READING PASSAGE:
>>>>>
I have created a Dataset class ( map style) by inheriting data.Dataset.I do some of the preprocessing and extraction of word vectors in this class object and then pass the tensors (having the embeddings) to the DataLoader.
The DataLoader seems very slow if I iterate through it. I have tried n_workers = 12 but the situation doesn’t improve (it worsens actually).
The code is attached below.
Things I have already tried:
- Increasing Num_workers
- Reducing IO operations inside the constructor (by passing tensors directly)
Some questions:
- I was surprised even increasing batch size to 1000 and num_workers to 12 still I could not see increase in the memory consumption of my cores (individually). Cannot figure out why the code just gets stuck if I give in num_workers.
The Dataset(json file) is not huge in size (~6mb).
class Dataset(data.Dataset):
def __init__(self, binPath, data_path,hi_embeddings,en_embeddings,list_uids=None, list_data=None):
self.word2ids = torch.load(os.path.join(binPath, "word2ids.pth"))
# self.uid2hin = torch.load(os.path.join(binPath, "uid2hin.pth"))
# self.ids2word = torch.load(os.path.join(binPath, "ids2word.pth"))
# TODO: Fix this mapping,
self.ids2word = {j: i for i, j in self.word2ids.items()}
self.word2id_en = torch.load(open(os.path.join(binPath, "embeddings", "word2id_en.pth"), "rb"))
self.word2id_hi = torch.load(open(os.path.join(binPath, "embeddings", "word2id_hi.pth"), "rb"))
self.data = json.load(open(data_path, 'rb'))
self.list_uids = list(self.data.keys())
<<<<<
INFORMATION SUPPLIED:
>>>>>
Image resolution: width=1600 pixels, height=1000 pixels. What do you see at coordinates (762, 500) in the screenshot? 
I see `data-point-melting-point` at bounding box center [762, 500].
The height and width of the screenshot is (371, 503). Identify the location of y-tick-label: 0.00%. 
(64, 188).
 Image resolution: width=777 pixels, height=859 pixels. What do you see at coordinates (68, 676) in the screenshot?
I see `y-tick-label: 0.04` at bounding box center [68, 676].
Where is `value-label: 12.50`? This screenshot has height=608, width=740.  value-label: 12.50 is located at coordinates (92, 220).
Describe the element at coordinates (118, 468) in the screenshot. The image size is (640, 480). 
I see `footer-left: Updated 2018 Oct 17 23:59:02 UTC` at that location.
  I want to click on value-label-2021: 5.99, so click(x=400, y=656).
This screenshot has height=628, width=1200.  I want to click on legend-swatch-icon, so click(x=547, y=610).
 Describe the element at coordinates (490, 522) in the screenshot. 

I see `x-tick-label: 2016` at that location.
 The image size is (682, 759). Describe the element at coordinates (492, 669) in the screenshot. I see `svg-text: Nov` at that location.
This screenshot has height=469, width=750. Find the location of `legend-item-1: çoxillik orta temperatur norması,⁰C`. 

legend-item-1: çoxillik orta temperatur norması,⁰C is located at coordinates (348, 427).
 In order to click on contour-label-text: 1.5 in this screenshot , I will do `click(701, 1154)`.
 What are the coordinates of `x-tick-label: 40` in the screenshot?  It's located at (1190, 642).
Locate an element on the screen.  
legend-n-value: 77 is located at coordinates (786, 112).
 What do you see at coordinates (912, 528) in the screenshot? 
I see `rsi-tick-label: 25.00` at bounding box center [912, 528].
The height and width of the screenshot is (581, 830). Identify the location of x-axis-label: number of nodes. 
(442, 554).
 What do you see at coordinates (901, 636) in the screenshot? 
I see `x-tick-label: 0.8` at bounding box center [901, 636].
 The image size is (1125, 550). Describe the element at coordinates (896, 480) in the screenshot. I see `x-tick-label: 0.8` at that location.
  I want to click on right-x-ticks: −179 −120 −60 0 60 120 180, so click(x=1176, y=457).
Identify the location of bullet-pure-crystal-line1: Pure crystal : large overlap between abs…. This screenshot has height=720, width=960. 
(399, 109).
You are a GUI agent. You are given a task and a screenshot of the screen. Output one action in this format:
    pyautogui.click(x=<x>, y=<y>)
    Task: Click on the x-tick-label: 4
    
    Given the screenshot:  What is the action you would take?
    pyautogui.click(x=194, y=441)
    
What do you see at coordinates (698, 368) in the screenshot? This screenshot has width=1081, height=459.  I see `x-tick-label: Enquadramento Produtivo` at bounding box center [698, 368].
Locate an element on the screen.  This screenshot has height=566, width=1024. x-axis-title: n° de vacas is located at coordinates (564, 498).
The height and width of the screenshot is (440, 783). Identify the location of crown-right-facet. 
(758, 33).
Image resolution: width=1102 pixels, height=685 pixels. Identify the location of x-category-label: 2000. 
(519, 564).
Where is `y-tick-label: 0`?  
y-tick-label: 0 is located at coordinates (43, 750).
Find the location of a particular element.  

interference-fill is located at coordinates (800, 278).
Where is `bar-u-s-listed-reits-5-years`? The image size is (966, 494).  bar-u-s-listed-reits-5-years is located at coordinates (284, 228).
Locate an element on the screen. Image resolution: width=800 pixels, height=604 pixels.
<<<<<
REQUIRED TASKS:
a) In the forum post about the slow DataLoader, roughly how large is the JSON dataset file?
b) Continue the forum post about the slow DataLoader from the point where it stops.

RESPONSES BY ITEM NUMBER:
a) About 6 MB.

b)
# self.hi_embeddings = self.load_embeddings(path=os.path.join(binPath, "embeddings"), lang='hi')
# self.en_embeddings = self.load_embeddings(path=os.path.join(binPath, "embeddings"), lang='en')
self.hi_embeddings = hi_embeddings
self.en_embeddings = en_embeddings
self.uid2hi_index = torch.load(open(os.path.join(binPath, "embeddings","uid2hi_idx.pth"), "rb"))
self.embed_dim = 300
def __len__(self):
return len(self.data)
def __getitem__(self, index):
id = self.list_uids[index]
X = self.tokenize(id, self.word2ids)
idx_hi_list = set(self.uid2hi_index[id])
X_ = self.tensorify_sentences(idx_hi_list, X)
# print(X_)
X_ = X_.permute(1, 0)
y = self.data[id]["sent"]
return X_, y
def tensorify_sentences(self, idx_hi_list: Set[int], X: List[int]) -> torch.Tensor:
array = np.zeros((self.embed_dim, len(X)))
for i, _ in enumerate(X):
word = self.ids2word[X[i]]
if i in idx_hi_list:
array[:, i] = self._lookup_embeddings(word, lang='hi')
array[:, i] = self._lookup_embeddings(word, lang='en')
resulting_tensor = torch.from_numpy(array)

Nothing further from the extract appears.